Drew’s scowl returns. “I think I’d have gone f**king mental if I’d had to see some guy grope my mom.”
“It’s disgusting,” I say. “He does it to bother me. Because of him, she’s selling our house. Because old Terry doesn’t have the funds to pay his way.” I curse again. “There is nothing I can do. She won’t hear me, no matter what I say.”
I blink rapidly and try to calm myself, but I can’t stop talking. “I know I’m being a baby about this. It isn’t like I live there, or plan to anymore. But it’s like that final safety net is gone. And now I’ll never be able to go…” My words die, horror invading me.
But Drew looks me in the eye and finishes my sentence. “Go home again? Don’t hold back your words out of pity, Anna.
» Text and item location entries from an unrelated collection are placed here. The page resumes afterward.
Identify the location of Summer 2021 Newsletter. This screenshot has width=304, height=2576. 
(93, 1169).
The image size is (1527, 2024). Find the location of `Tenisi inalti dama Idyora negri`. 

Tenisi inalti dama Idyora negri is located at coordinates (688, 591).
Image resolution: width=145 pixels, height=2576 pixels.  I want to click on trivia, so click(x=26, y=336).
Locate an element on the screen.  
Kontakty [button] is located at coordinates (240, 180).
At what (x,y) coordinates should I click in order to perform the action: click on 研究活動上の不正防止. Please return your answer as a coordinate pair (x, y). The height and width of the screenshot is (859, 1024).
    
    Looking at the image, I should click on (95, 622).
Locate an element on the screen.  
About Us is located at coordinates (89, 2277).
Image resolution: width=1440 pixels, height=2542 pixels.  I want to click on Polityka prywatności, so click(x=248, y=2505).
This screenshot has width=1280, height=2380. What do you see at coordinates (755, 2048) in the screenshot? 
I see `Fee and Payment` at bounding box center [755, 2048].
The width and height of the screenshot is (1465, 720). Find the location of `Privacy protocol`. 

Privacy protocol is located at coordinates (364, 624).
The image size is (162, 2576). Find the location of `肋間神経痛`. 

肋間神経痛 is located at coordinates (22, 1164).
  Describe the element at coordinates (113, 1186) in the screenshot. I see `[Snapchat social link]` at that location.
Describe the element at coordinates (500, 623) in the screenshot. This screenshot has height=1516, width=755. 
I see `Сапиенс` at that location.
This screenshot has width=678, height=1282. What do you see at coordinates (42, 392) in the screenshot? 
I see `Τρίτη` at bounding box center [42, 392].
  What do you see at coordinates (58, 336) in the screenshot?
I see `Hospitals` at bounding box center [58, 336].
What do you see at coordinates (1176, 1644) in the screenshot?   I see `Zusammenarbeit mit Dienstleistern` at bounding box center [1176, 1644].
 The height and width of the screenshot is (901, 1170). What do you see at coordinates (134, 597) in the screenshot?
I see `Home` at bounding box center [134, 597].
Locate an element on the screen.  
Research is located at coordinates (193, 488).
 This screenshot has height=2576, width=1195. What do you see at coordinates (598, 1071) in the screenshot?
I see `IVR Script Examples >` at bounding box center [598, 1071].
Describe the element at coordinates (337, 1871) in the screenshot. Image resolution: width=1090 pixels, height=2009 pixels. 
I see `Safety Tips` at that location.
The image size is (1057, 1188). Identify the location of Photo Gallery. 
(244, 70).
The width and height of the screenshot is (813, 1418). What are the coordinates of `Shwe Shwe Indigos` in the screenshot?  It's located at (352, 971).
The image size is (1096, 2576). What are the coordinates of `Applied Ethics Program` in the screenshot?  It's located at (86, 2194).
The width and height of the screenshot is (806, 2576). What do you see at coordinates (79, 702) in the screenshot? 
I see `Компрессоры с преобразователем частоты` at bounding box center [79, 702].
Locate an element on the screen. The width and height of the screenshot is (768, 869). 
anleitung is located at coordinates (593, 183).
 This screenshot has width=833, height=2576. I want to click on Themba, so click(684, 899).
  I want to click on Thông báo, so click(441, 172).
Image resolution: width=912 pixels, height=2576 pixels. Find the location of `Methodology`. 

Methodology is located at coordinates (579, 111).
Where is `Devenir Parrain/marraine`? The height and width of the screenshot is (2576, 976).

I don’t need that.”
I want to shrivel into the grass. “I think there’s a difference between pity and sympathy, don’t you?”
He doesn’t break my gaze as he slowly nods. “Sometimes, without warning, I’ll catch the scents of my old home. I don’t know what it will be exactly, maybe a mix of old books and coffee, or laundry detergent and cool air.” His gaze turns inward. “But it smells just like home. And I’ll miss mine so f**king badly that I can’t breathe.”
“I wish you could go home again,” I say, wanting to cry.